You have to ask whose genius idea was it to synchronize a setting stating explicitly the lack of connectivity, over a machine that must obviously be connected in order to sync in the first place?

Why Windows To Go Matters

It’s the type of ridiculousness - with a capital “M” - that I've gotten all too used to over the decades. And yet I rank Windows To Go #4 on my Top 10 list of Windows 8 features. Am I an “oxy-moron?”

Here’s my thinking: One of Microsoft’s distinguishing features has been that it rarely quits anything after the first try. There is clearly something to the idea of giving employees a safe workspace they can hold in their hands. Windows 7 tried separating workspaces virtually with the homegroup concept – a way of separating home policies from work policies, so that unwanted content in one does not infect the other. Homegroups typically work well (at least in Windows 7-only scenarios), but because homegroups and workgroups share local hard drives, the concept is not perfect. And delivering virtual workspaces as virtual machines doesn’t change this fact.
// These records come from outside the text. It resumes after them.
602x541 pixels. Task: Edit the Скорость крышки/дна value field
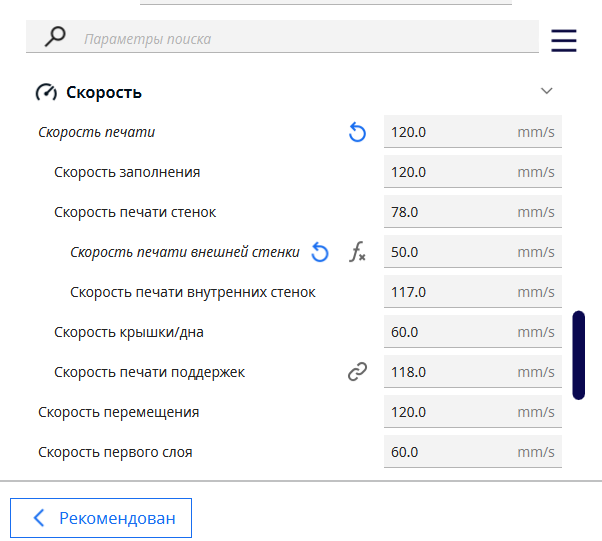(x=450, y=332)
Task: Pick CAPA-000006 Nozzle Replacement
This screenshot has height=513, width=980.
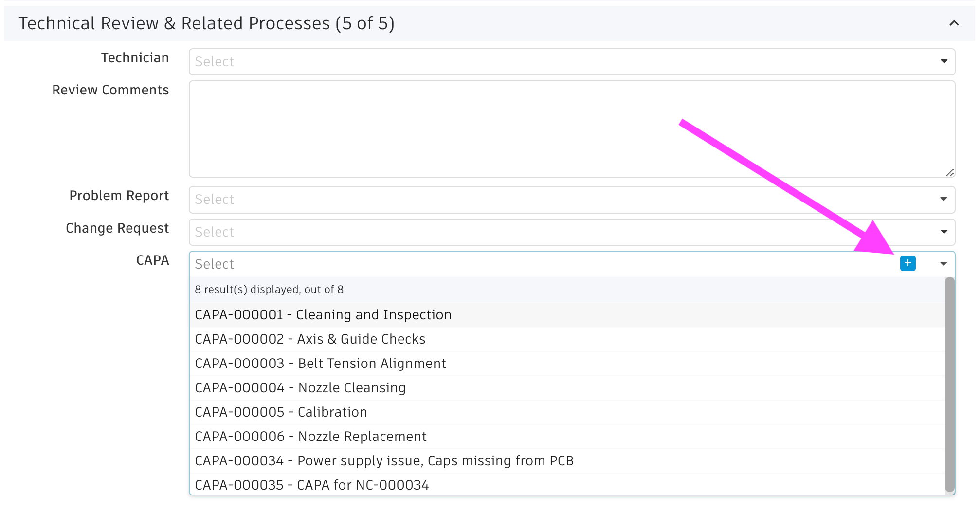Action: (x=310, y=437)
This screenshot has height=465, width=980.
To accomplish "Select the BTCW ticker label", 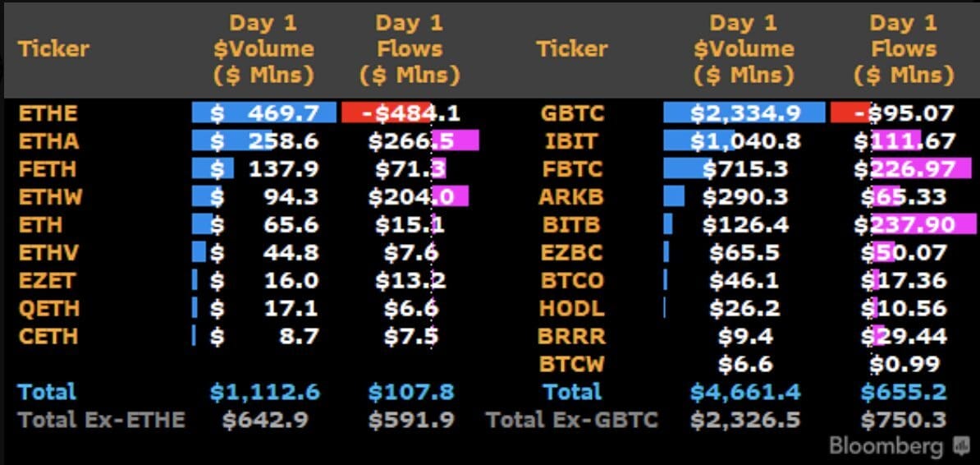I will tap(573, 364).
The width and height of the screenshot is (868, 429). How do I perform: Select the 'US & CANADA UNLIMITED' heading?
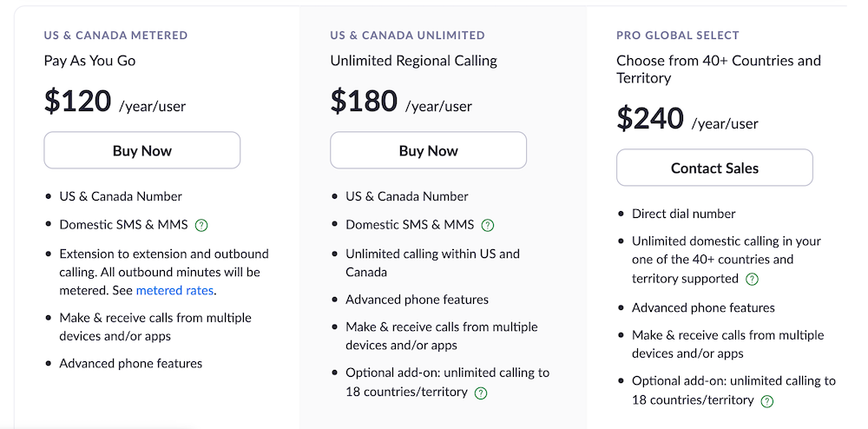407,36
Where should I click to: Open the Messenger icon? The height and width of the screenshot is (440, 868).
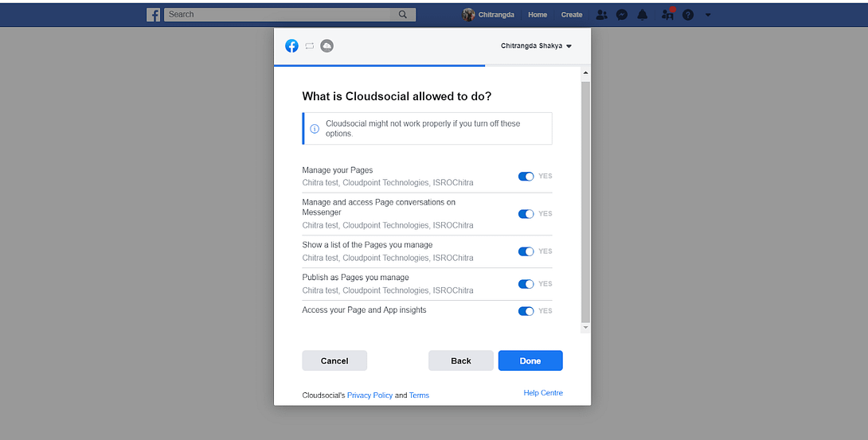622,15
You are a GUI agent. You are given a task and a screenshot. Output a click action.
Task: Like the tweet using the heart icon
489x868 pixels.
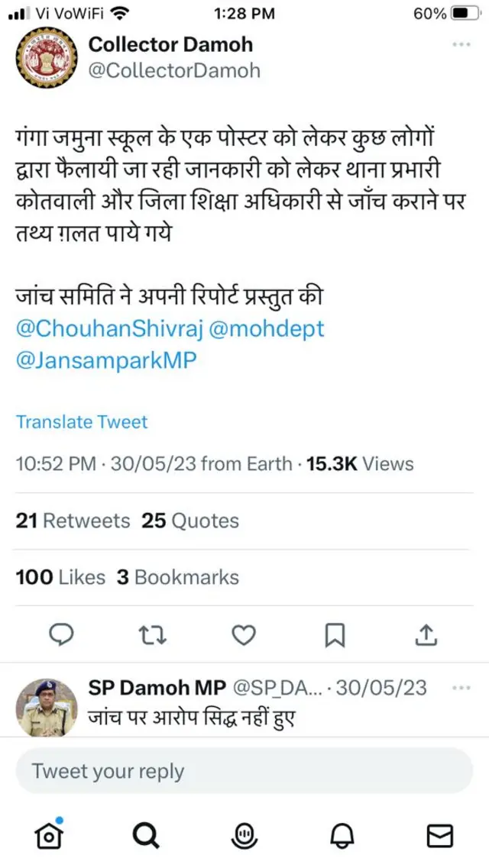(x=243, y=634)
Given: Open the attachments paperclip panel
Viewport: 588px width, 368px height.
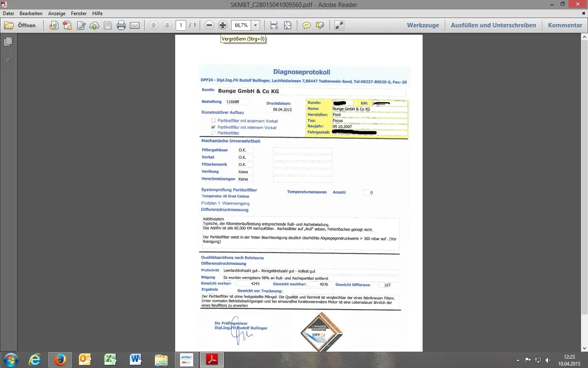Looking at the screenshot, I should [8, 59].
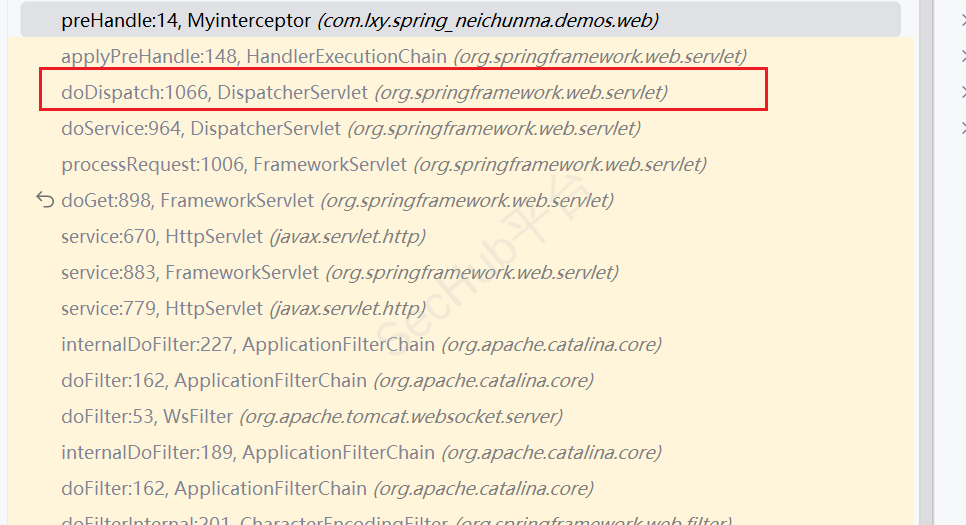The width and height of the screenshot is (966, 525).
Task: Expand right-edge chevron aligned with applyPreHandle row
Action: tap(961, 57)
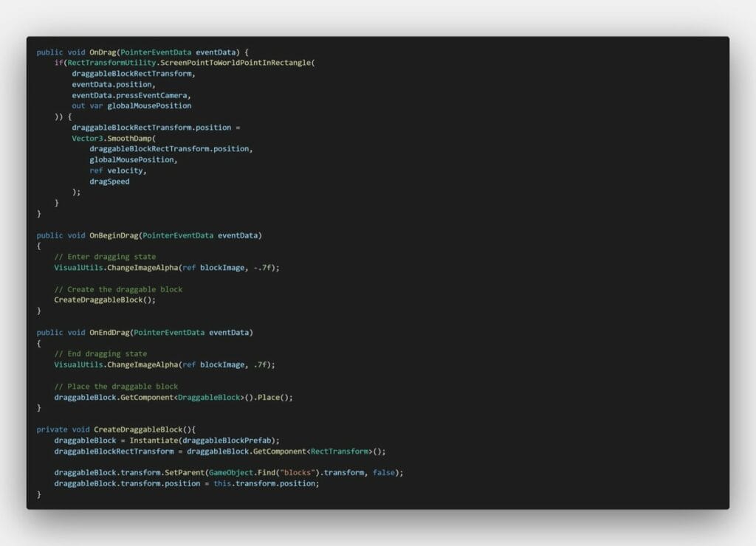Place cursor on the dragSpeed argument

pos(109,182)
If you could run an entire workspace without the need of the local hard drive, and without impacting performance, you could improve business network security tremendously. This is why Windows To Go is such a big deal: It could lead, eventually, to huge savings for business. User Account Control was a big deal for Vista too, and as you’ll recall, Microsoft didn’t get it right the first time or the second time. But the third time was the charm and I look forward to a similar progression for Windows To Go.